La Grotta dei Cervi e la preistoria nel Salento

Ambiente & Turismo

Auditorium del Museo Castromediano – LecceElettra Ingravallo, Giorgia Aprile e Ida Tiberi

Con le autrici intervengono Luigi De Luca, Jacopo De Grossi Mazzorin e Fabio Pollice

Il volume traccia la storia del genere Homo attraverso le varie epoche e in particolare le vicende legate alle grotte, del Salento ma non solo.
Per tutta la durata della preistoria le grotte hanno offerto riparo e protezione e sono state considerate il luogo ideale per entrare in contatto col divino e con il mondo “di sotto”.

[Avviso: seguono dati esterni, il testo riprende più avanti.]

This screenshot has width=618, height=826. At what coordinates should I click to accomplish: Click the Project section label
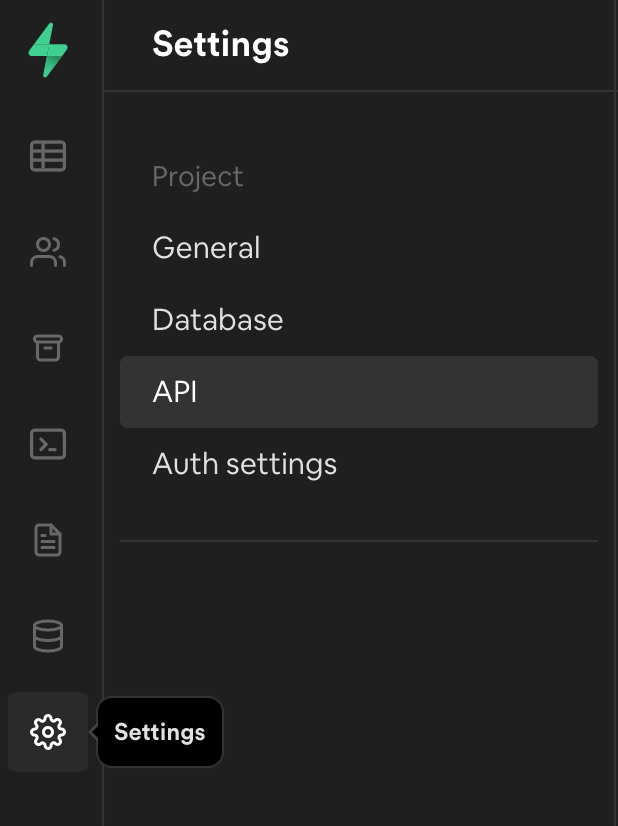point(197,177)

Fin dal Paleolitico l’uomo le ha utilizzate come abitazione, e anche per allestire cerimonie, praticare riti, seppellirvi i morti, rendendole dunque imprescindibile punto di ritrovo e socializzazione.
In particolare il libro analizza la Grotta dei Cervi (Porto Badisco – Otranto), frequentata a partire dal Paleolitico e fino all’Età messapica e romana, uno dei monumenti d’arte parietale più importanti del Mediterraneo, nota come la Cappella Sistina della preistoria per la ricchezza delle raffigurazioni.
Sede di cerimonie collettive in onore della Grande Madre, vi sono confluite genti da tutto il bacino del Mediterraneo, fino a farne un fondamentale crocevia per stringere patti, scambiarsi doni, incontrare persone di altri luoghi.
Il fascino delle pitture che si snodano lungo le pareti della Grotta dei Cervi racconta di un linguaggio che, nella condivisione di codici espressivi, non conosce barriere territoriali, travalica le singole culture regionali e nel suo essere elusivo e allusivo si fa cerimonia, preghiera, narrazione.